It’s often excellent career capital

Top AI labs are high-performing, rapidly growing organisations. In general, one of the best ways to gain career capital is to go and work with any high-performing team — you can just learn a huge amount about getting stuff done. They also have excellent reputations more widely (AI is one of the world’s most sought-after fields right now, and the top labs are top for a reason). So you get the credential of saying you’ve worked in a leading lab, and you’ll also gain lots of dynamic, impressive connections. So even if we didn’t think the development of AI was a particularly pressing problem, they’d already seem good for career capital.

But you will also learn a huge amount about and make connections within AI in particular, and, in some roles, gain technical skills which could be much harder to learn elsewhere.

We think that, if you’re early in your career, this is probably the biggest effect of working for a leading AI lab, and the career capital is (generally) a more important consideration than the direct impact of the work. You’re probably not going to be having much impact at all, whether for good or for bad, when you’re just getting started.

However, your character is also shaped and built by the jobs you take, and matters a lot for your long-run impact, so is one of the components of career capital. Some experts we’ve spoken to warn against working at leading AI labs because you should always assume that you are psychologically affected by the environment you work in. That is, there’s a risk you change your mind without ever encountering an argument that you’d currently endorse (for example, you could end up thinking that it’s much less important to ensure that AI systems are safe, purely because that’s the view of people around you).
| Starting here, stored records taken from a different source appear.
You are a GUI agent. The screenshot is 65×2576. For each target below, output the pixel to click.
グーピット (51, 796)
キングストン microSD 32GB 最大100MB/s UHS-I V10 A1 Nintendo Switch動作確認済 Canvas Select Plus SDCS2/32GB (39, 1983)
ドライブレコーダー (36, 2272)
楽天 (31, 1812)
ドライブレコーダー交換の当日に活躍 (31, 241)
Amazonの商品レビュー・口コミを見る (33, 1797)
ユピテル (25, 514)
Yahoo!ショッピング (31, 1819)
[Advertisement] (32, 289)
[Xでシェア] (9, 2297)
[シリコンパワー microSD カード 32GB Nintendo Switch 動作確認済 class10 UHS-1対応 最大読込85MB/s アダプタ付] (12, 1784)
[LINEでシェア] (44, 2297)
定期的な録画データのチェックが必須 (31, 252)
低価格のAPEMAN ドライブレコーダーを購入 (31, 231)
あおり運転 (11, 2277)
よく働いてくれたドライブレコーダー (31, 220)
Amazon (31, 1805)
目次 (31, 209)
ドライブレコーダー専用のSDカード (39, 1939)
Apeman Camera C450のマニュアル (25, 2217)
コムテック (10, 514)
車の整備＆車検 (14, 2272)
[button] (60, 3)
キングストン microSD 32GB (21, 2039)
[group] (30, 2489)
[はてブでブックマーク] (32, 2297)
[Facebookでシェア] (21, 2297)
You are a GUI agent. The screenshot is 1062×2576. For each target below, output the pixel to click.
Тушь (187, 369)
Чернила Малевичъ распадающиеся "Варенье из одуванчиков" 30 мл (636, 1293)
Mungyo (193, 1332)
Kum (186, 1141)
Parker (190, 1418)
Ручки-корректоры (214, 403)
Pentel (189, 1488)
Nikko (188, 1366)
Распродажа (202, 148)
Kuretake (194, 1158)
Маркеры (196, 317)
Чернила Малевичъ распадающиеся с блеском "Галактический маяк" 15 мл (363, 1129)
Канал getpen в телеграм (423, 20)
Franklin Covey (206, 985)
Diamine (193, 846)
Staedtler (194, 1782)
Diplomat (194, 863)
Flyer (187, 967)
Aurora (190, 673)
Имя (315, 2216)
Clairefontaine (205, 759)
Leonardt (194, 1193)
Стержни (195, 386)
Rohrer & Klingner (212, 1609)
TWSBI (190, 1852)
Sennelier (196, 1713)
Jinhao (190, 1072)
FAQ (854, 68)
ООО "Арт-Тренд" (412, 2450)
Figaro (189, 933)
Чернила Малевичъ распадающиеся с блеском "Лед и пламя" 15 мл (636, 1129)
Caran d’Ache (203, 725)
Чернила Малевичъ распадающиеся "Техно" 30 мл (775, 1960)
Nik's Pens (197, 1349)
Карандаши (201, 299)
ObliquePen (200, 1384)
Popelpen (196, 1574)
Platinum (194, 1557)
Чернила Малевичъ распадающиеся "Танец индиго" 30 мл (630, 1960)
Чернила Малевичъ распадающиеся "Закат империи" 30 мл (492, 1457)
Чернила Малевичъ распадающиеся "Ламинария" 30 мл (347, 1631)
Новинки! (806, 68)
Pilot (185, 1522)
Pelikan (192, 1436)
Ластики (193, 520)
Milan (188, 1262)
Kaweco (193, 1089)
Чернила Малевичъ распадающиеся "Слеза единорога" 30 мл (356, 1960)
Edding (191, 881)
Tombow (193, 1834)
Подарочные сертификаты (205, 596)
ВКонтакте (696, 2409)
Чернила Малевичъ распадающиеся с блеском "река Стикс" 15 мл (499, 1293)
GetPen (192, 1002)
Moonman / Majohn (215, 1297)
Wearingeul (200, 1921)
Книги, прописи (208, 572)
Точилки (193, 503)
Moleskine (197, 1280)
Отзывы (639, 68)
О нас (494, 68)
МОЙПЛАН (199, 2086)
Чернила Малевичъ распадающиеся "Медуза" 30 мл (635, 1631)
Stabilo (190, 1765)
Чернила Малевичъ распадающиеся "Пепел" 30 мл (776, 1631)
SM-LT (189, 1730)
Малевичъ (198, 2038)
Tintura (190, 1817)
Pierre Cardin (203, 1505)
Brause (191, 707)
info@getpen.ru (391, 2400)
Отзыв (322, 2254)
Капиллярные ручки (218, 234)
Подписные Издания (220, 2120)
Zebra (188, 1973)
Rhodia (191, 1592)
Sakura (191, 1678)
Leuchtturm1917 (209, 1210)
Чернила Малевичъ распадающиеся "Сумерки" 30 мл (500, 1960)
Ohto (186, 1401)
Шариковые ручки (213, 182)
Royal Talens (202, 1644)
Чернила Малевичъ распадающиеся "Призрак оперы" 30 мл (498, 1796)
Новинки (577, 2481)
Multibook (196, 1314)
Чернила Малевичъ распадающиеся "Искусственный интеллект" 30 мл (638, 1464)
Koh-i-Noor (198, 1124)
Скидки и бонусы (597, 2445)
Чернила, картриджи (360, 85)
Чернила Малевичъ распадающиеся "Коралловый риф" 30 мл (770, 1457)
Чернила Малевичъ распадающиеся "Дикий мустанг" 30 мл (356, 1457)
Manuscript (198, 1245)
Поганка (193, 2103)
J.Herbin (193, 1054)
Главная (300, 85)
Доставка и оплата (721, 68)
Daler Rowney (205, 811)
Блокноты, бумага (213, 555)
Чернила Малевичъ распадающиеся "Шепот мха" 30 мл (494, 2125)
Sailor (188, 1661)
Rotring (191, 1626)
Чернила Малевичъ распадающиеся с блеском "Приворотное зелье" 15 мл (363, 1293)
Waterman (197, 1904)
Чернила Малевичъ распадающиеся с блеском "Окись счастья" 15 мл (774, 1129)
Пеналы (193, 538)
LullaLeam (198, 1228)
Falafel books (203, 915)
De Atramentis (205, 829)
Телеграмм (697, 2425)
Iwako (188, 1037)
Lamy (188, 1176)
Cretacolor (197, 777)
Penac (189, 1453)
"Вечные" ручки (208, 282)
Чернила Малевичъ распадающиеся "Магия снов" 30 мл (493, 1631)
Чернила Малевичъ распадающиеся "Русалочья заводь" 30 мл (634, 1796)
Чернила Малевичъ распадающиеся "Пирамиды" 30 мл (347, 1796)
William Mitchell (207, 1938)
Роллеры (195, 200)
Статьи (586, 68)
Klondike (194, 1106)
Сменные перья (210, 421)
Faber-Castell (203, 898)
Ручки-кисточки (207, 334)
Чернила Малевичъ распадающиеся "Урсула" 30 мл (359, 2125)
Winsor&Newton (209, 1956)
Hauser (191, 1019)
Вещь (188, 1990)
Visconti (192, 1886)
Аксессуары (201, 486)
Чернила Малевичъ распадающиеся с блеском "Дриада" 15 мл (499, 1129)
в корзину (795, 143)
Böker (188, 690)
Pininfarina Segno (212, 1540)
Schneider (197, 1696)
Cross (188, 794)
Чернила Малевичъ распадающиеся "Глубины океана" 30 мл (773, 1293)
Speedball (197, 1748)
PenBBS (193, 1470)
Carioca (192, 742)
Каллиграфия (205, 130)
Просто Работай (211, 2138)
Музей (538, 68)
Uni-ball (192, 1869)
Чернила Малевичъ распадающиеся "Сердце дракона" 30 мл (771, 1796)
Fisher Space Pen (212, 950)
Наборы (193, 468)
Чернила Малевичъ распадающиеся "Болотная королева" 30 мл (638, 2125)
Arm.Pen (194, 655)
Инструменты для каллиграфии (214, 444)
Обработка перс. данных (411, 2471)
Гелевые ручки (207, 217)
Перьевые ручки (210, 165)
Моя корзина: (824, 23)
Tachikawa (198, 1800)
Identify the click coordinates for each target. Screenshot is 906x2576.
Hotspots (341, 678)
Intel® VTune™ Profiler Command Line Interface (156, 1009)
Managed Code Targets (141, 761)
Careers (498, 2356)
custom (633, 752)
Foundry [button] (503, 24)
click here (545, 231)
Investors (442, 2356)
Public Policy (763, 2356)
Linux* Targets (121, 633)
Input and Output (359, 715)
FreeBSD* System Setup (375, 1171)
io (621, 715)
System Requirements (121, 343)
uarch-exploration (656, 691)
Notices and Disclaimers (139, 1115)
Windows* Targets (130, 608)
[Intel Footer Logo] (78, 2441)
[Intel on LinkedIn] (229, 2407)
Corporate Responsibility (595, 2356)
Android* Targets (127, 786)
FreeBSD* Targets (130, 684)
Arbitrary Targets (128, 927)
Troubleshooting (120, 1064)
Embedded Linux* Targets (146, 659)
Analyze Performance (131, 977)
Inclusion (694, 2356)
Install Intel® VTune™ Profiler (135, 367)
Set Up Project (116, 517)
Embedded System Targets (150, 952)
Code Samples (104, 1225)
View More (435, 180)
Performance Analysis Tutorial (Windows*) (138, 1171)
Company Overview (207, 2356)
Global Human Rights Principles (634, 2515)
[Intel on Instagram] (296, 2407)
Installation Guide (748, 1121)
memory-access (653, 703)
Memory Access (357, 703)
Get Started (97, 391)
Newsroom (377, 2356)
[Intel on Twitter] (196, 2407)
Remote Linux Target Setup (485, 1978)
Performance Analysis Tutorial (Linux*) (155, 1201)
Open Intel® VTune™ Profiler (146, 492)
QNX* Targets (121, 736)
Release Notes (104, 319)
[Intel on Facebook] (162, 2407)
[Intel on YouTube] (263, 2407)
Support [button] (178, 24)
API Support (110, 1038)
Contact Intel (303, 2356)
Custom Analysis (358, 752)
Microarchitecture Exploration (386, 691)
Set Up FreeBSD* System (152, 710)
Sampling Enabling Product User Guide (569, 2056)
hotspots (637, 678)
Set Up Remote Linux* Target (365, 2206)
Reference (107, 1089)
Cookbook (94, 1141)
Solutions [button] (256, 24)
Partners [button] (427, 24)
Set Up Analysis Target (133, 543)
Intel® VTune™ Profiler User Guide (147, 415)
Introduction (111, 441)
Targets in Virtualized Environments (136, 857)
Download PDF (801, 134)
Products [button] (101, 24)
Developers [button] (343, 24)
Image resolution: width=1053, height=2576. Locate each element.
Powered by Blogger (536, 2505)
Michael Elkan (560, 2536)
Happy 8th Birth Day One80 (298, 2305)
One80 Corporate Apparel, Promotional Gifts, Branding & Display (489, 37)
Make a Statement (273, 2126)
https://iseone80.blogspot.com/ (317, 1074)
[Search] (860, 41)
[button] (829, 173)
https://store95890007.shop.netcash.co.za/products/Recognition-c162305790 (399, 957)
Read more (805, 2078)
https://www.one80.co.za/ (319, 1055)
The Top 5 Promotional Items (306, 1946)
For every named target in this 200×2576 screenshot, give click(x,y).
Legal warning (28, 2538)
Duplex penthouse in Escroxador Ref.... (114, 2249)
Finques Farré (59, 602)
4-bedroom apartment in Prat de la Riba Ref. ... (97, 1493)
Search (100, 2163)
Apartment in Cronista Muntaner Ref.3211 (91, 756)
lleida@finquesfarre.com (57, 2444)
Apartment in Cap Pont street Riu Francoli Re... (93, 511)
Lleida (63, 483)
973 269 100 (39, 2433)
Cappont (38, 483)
Our impression is that leading labs are increasingly concerned about the risks, which makes this consideration less important — but we still think it should be taken into account in any decision you make. There are ways of mitigating this risk, which we’ll discuss later.

Of course, it’s important to compare working at an AI lab with other ways you might gain career capital. For example, to get into technical AI safety research, you may want to go do a PhD instead. Generally, the best option for career capital will depend on a number of factors, including the path you’re aiming for longer term and your personal fit for the options in front of you.

You might advance AI capabilities, which could be (really) harmful

We’d guess that, all else equal, we’d prefer that progress on AI capabilities was slower.

This is because it seems plausible that we could develop transformative AI fairly soon (potentially in the next few decades). This suggests that we could also build potentially dangerous AI systems fairly soon — and the sooner this occurs the less time society has to successfully mitigate the risks. As a broad rule of thumb, less time to mitigate risks seems likely to mean that the risks are higher overall.

But that’s not necessarily the case. There are reasons to think that advancing at least some kinds of AI capabilities could be beneficial. Here are a few:

This distinction between ‘capabilities’ research and ‘safety’ research is extremely fuzzy, and we have a somewhat poor track record of predicting which areas of research will be beneficial for safety work in the future. This suggests that work that advances some (and perhaps many) kinds of capabilities faster may be useful for reducing risks.
Moving faster could reduce the risk that AI projects that are less cautious than the existing ones can enter the field.
Lots of work that makes models more useful — and so could be classified as capabilities (for example, work to align existing large language models) — probably does so without increasing the risk of danger . This kind of work might allow us to use these models to reduce the risk overall, for example, through the kinds of defensive deployment discussed earlier.
It’s possible that the later we develop transformative AI, the faster (and therefore more dangerously) everything will play out, because other currently-constraining factors (like the amount of compute available in the world) could continue to grow independently of technical progress. Slowing down advances now could increase the rate of development in the future, when we’re much closer to being able to build transformative AI systems. This would give the world less time to conduct safety research with models that are very similar to ones we should be concerned about but which aren’t themselves dangerous. (When this is caused by a growth in the amount of compute, it’s often referred to as a hardware overhang.)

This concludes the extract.